**What you should do:**
Reproduce the following lines word for word, leaving out the pictures.

**Data excerpts:**
* * * * * * * * *

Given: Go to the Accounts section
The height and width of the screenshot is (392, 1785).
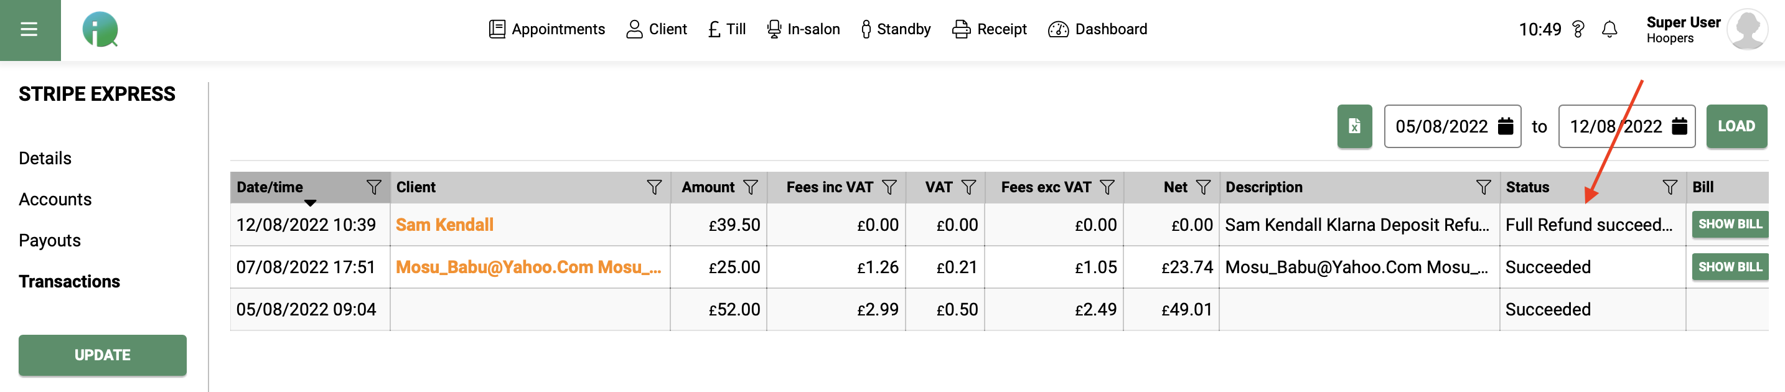Looking at the screenshot, I should [x=55, y=199].
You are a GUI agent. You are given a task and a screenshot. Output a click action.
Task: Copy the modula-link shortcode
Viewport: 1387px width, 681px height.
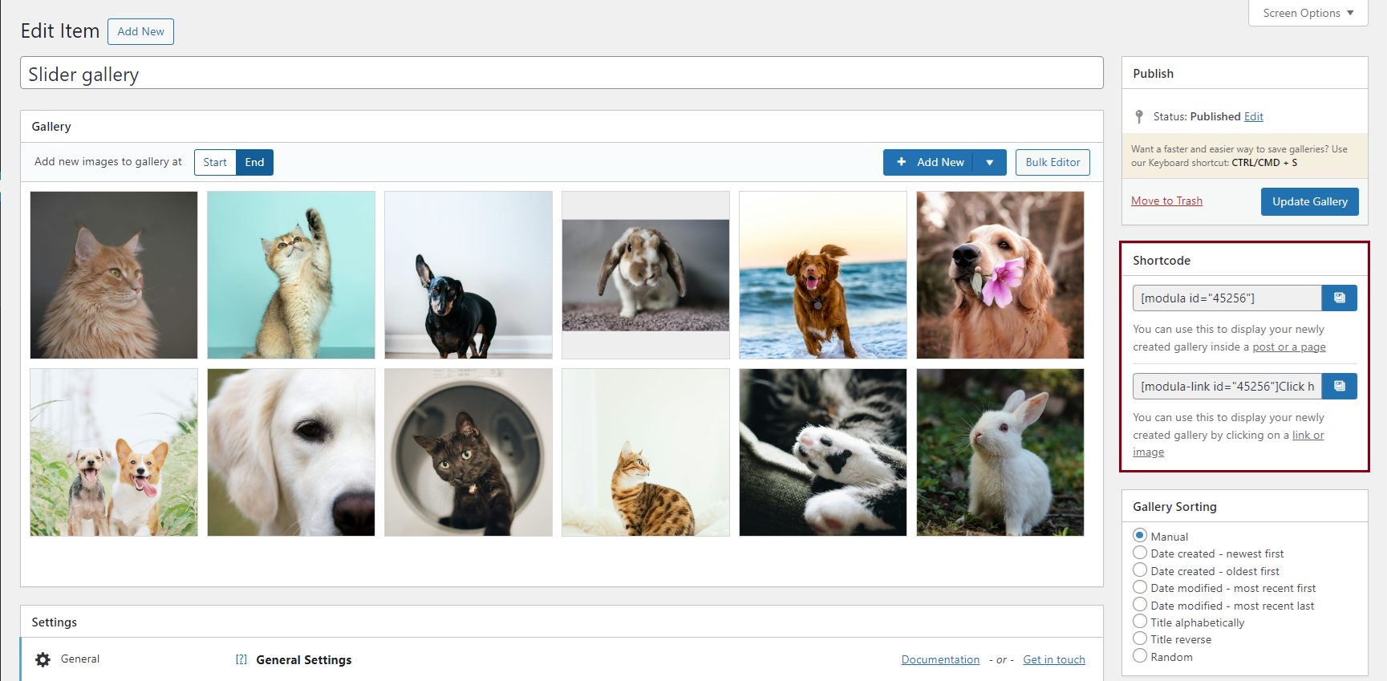click(1339, 387)
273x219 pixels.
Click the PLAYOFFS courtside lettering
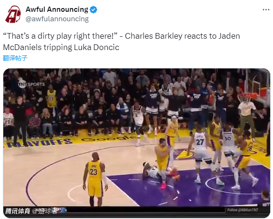(x=39, y=143)
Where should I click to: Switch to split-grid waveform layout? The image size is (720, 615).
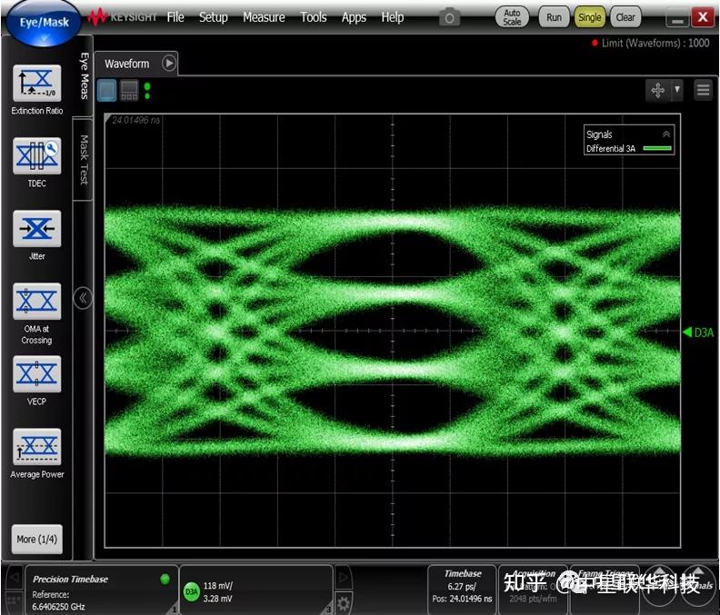click(x=129, y=90)
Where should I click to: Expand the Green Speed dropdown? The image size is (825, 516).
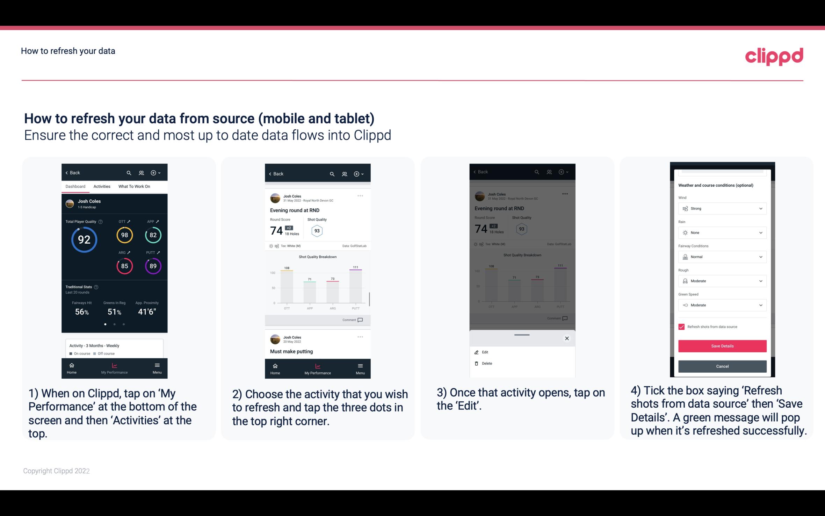point(721,305)
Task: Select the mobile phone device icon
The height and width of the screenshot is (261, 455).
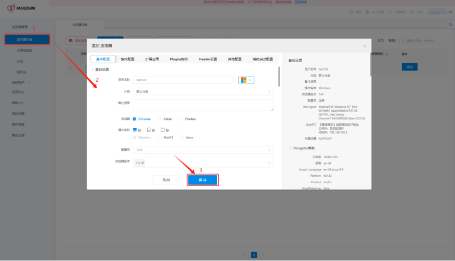Action: pyautogui.click(x=162, y=130)
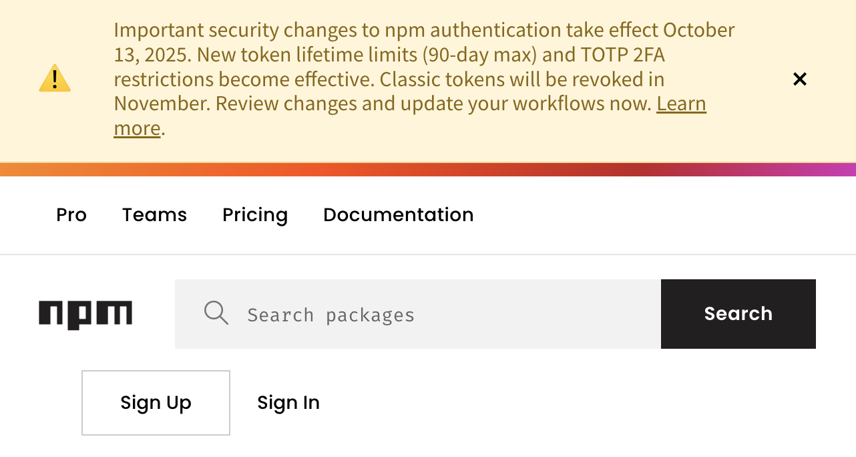The width and height of the screenshot is (856, 457).
Task: Open the Pricing page
Action: point(254,214)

* * * * * * * * *

**Result for this task:**
Given: Go to the Accounts section
The height and width of the screenshot is (392, 1785).
Looking at the screenshot, I should [x=55, y=199].
You are a GUI agent. You are given a task and a screenshot. Output a click action.
Task: Copy the modula-link shortcode
Viewport: 1387px width, 681px height.
click(1339, 387)
273x219 pixels.
Click the PLAYOFFS courtside lettering
(x=39, y=143)
Where should I click to: Switch to split-grid waveform layout? The image size is (720, 615).
click(x=129, y=90)
Where should I click to: Expand the Green Speed dropdown? The image size is (825, 516).
point(721,305)
Task: Select the mobile phone device icon
The height and width of the screenshot is (261, 455).
Action: pyautogui.click(x=162, y=130)
The width and height of the screenshot is (856, 457).
Task: Open the Pricing page
Action: point(254,214)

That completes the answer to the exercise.